The frustration and self-loathing I hear from friends and family about gaining weight despite their otherwise adequate markers of health.
The fear and uncertainty I hear from clients in eating disorder recovery who can’t fathom living in a larger body than the one they’ve idealized.
The doctor’s office when a provider recommends weight loss without considering symptoms or reviewing labs.
The movie theater and the airplane and the restaurant booth where inclusive seating is nowhere to be found.
The “plus size” section of the store where larger bodies are not only an afterthought, but sectioned off separately from where the smaller people shop.
The fact that the average model we see in the media has a 25-inch waist while the average American woman’s waist is 37 inches.
To upend and dismantle the deep anti-fat bias in this country will take time, hard work, and lots and lots of energy. Below are a few tips to get things started in your everyday life.
Tips for dismantling anti-fat bias
Don’t judge fatness. Take active steps to notice how you internally and externally judge large bodies and commit to challenging and rewriting these narratives in the future.
Don’t praise weight loss. This just reinforces that shrinking ourselves is an accomplishment to be valued. Praising weight loss leads to shame and embarrassment 95% of the time when weight regain occurs, and it ostracizes the people who are *not* receiving praise for their bodies.

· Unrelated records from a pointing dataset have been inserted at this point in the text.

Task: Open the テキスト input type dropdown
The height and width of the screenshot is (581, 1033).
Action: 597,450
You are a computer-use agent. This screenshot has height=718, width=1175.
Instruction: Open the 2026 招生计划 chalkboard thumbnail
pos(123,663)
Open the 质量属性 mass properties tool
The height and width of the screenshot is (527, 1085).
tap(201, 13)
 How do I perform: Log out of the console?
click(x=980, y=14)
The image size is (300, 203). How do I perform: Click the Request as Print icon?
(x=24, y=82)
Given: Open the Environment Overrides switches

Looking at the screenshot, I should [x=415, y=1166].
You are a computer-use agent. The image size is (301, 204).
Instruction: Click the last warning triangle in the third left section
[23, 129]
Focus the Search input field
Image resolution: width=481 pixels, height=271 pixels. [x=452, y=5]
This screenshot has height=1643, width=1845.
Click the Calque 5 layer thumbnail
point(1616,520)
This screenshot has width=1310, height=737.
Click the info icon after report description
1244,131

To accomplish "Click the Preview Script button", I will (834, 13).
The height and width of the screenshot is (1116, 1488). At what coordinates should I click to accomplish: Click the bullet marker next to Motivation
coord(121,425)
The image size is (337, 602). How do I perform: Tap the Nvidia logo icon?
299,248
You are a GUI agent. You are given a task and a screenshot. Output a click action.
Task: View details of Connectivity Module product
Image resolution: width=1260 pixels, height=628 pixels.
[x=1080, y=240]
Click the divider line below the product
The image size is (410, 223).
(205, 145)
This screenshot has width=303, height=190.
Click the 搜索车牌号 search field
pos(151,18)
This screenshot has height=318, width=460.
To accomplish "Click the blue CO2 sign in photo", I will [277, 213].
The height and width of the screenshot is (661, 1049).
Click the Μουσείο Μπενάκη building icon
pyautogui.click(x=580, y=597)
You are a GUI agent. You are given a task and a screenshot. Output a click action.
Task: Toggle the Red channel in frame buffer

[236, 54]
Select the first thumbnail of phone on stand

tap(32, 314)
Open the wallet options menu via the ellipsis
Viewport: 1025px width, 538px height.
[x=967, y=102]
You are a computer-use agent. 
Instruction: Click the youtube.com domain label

Don’t try to convince someone they aren’t fat. If I had a dollar for every time I heard someone say “I feel fat” and without missing a beat someone else interjects “You’re not fat!” A person battling body image concerns needs validation just like anyone struggling with complex emotions. Validate that the world we live in puts so much undue pressure on us to look and be a certain way. Don’t try to convince someone that their changing body isn’t changing, or that fatness is absolutely not something they are/could ever be.
Normalize removing body size commentary from the dialogue altogether. The size of someone’s body has no bearing on their value as a human or their worth in the world. Nobody goes to their deathbed thinking “I’m so glad I spent life in the company of so many average-sized individuals.” You choose to be around people for far better reasons than the size pants they buy, so learn to let go of discussing that variable in such depth.
Don’t demonize foods. Going on and on about how “bad” you are for eating pizza and how “guilty” you feel for not exercising is unhelpful to you and those around you. These types of comments imply that there is fear and risk involved in these choices, and they only serve to reinforce that anything that could potentially lead to gaining weight is bad.
Reframe how you define health. One of the most important things any of us can do in pursuit of dismantling anti-fat bias is to challenge the belief that weight and health are synonymous. They aren’t, and believing this requires us to redefine what health really means. I constantly tell my clients that health is holistic: it’s physical health, mental health, financial health, healthy boundaries, healthy relationships, adequate rest, access to pleasure and fulfillment, etc. Figure out what this means for you and move in the direction of those things, giving far less energy to the number on the scale.
Be an ally. Try to notice and be aware of the issues and unmet needs your friends in larger bodies may face. Ask them to choose where they’d like to go shopping or which table they’d prefer at the restaurant. Consider intervening if you notice a stranger or a sales clerk or a flight attendant make anti-fat comments in the presence of someone in a larger body (perhaps ask them if that is something they’d like you to do). Start a dialogue with them about the ways in which they have felt this world overlooks them. Be willing to learn without trying to fix.